Angiotensin II-derived constrained peptides with antiplasmodial activity and suppressed vasoconstriction

• Published in: Scientific reports Vol. 7; no. 1; pp. 14326 - 10
• Main Authors: Silva, Adriana Farias, Torres, Marcelo Der Torossian, Silva, Leandro Souza, Alves, Flavio Lopes, de Sá Pinheiro, Ana Acácia, Miranda, Antonio, Capurro, Margareth Lara, de la Fuente-Nunez, Cesar, Oliveira, Vani Xavier
• Format: Journal Article
• Language: English
• Published: London Nature Publishing Group UK 30.10.2017; Nature Publishing Group
• Subjects: 631/326/22/1294; 631/92/611; 82; 82/75; Amino acids; Angiotensin; Angiotensin II; Angiotensin II - metabolism; Angiotensin II - therapeutic use; Animals; Antimalarial agents; Antimalarials - metabolism; Antimalarials - therapeutic use; Antiprotozoal agents; Chemical Engineering; Drug Design; Drug development; Erythrocytes - drug effects; Erythrocytes - physiology; Humanities and Social Sciences; Humans; Life Cycle Stages; Life cycles; Malaria; Malaria, Falciparum - drug therapy; Malaria, Falciparum - metabolism; multidisciplinary; Peptides; Peptides - chemical synthesis; Peptides - metabolism; Peptides - therapeutic use; Plasmodium falciparum; Plasmodium falciparum - physiology; Plasmodium gallinaceum - physiology; Science; Science (multidisciplinary); Vasoconstriction; Vasoconstriction - drug effects; Vasodilator Agents - chemical synthesis; Vasodilator Agents - metabolism; Vasodilator Agents - therapeutic use
• ISSN: 2045-2322; 2045-2322
• DOI: 10.1038/s41598-017-14642-z

Angiotensin II (Ang II) is a natural mammalian hormone that has been described to exhibit antiplasmodial activity therefore constituting a promising alternative for the treatment of malaria.
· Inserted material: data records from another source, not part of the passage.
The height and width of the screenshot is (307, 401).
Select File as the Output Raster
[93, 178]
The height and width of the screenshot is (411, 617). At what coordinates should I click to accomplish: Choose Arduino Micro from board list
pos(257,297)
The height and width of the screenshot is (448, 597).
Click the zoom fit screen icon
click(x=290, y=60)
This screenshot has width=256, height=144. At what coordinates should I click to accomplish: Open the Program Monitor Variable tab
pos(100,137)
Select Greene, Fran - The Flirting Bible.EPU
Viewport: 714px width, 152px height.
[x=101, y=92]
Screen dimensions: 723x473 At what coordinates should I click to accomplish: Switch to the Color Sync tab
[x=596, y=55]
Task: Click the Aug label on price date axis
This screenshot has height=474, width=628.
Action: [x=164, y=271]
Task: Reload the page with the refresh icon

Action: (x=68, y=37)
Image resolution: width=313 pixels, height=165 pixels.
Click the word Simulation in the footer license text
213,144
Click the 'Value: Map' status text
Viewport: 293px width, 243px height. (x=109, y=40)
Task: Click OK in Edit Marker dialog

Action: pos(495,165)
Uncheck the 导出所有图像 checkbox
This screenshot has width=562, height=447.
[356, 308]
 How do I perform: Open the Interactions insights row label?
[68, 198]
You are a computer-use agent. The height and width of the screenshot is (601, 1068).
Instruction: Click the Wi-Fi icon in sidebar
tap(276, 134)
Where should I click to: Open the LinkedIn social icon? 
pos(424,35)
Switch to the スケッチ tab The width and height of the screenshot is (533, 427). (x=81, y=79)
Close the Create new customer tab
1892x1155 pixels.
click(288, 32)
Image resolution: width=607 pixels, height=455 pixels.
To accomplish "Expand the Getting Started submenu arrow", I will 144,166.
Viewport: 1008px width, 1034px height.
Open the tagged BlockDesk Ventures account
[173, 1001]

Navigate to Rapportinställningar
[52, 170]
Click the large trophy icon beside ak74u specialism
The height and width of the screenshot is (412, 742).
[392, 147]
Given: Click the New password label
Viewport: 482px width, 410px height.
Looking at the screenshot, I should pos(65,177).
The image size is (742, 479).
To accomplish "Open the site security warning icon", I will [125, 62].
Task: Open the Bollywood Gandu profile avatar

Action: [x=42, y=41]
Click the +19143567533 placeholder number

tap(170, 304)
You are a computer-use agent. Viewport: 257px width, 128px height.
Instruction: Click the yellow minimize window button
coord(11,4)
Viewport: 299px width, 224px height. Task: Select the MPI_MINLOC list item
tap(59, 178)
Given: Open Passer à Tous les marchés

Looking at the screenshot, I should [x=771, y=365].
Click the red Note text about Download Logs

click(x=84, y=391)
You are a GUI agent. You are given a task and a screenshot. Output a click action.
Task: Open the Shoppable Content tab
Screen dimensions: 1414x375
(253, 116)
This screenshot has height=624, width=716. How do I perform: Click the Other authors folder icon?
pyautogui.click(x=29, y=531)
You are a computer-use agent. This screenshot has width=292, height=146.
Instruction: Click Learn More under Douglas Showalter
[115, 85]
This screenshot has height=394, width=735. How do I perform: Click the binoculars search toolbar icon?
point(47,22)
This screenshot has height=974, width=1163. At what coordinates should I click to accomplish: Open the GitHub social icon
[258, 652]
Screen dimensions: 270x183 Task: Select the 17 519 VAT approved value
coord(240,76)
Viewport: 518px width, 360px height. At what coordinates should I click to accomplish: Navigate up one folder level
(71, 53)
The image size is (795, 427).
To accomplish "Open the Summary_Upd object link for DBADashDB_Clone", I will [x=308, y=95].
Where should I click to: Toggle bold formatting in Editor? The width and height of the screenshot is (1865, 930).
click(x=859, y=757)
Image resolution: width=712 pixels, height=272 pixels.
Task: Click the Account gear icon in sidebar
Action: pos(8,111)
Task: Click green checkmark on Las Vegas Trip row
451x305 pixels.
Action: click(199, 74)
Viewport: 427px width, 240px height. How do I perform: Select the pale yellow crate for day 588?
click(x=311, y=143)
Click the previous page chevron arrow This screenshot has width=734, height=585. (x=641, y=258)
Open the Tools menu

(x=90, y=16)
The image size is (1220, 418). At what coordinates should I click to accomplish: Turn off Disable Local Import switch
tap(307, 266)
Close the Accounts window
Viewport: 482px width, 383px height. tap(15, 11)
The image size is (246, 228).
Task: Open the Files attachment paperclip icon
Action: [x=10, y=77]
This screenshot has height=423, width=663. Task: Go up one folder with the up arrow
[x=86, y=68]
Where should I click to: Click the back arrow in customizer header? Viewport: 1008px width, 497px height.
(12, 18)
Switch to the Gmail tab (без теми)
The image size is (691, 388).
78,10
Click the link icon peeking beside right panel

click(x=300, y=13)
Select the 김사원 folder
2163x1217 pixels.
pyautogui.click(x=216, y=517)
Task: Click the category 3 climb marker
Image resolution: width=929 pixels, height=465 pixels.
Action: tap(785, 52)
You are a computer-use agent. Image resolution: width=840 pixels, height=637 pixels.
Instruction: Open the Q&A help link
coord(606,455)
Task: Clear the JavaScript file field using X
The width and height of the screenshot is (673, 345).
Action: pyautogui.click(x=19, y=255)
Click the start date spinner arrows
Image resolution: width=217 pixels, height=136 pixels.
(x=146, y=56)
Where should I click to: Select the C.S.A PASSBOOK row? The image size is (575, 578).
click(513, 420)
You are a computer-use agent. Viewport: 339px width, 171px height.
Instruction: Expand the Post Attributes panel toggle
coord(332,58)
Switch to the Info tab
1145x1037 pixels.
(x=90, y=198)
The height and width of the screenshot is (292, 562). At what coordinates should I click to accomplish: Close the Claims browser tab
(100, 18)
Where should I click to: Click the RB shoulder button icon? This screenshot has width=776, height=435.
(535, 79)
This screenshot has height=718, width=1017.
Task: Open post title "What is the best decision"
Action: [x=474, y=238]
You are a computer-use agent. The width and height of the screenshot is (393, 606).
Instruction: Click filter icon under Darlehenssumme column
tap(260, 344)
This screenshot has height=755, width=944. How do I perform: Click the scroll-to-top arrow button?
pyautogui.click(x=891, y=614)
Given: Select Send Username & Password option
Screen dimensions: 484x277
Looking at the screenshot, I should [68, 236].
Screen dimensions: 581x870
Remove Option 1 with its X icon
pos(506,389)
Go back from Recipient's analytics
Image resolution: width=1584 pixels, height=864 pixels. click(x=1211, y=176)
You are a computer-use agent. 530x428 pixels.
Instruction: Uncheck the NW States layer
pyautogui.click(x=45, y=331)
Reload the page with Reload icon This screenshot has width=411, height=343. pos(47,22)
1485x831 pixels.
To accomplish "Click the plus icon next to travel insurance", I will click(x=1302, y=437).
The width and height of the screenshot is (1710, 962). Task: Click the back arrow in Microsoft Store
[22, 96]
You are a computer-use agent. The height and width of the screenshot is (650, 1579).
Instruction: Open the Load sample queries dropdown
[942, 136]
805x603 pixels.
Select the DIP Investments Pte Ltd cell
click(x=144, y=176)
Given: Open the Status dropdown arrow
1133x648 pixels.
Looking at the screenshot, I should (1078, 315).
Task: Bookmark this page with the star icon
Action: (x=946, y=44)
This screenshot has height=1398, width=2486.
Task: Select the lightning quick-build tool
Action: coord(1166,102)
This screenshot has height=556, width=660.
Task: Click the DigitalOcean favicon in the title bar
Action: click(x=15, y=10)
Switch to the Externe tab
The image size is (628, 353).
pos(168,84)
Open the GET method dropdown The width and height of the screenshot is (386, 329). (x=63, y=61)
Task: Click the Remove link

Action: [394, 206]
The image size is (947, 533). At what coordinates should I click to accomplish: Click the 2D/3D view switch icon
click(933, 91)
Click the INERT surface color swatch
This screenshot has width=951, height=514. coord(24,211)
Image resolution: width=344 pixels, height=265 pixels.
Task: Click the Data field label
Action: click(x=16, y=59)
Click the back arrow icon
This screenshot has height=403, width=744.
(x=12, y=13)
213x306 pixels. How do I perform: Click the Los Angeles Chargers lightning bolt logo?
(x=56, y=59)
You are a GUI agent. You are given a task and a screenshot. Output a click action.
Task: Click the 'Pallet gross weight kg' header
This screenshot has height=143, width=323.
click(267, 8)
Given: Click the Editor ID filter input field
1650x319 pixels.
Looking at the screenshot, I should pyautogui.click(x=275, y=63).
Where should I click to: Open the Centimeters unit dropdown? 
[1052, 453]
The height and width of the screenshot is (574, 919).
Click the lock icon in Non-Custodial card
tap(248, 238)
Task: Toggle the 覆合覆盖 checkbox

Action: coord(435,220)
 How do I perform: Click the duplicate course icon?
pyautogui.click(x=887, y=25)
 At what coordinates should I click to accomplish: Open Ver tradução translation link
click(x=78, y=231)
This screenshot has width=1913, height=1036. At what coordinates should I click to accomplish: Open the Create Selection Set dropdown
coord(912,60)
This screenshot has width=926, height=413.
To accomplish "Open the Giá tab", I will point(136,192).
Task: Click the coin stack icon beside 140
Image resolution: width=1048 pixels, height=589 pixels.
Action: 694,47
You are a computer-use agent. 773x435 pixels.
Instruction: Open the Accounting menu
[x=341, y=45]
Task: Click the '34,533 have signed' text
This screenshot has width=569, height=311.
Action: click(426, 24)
Despite its promise, the development of Ang II as an antimalarial is limited by its potent induction of vasoconstriction and its rapid degradation within minutes. Here, we used peptide design to perform targeted chemical modifications to Ang II to generate conformationally restricted (disulfide-crosslinked) peptide derivatives with suppressed vasoconstrictor activity and increased stability. Designed constrained peptides were synthesized chemically and then tested for antiplasmodial activity. Two lead constrained peptides were identified (i.e., peptides 1 and 2), each composed of 10 amino acid residues. These peptides exhibited very promising activity in both our Plasmodium gallinaceum (>80%) and Plasmodium falciparum (>40%) models, an activity that was equivalent to that of Ang II, and led to complete suppression of vasoconstriction. In addition, peptide 5 exhibited selective activity towards the pre-erythrocytic stage (98% of activity against P. gallinaceum ), thus suggesting that it may be possible to design peptides that target specific stages of the malaria life cycle. The Ang II derived stable scaffolds presented here may provide the basis for development of a new generation of peptide-based drugs for the treatment of malaria.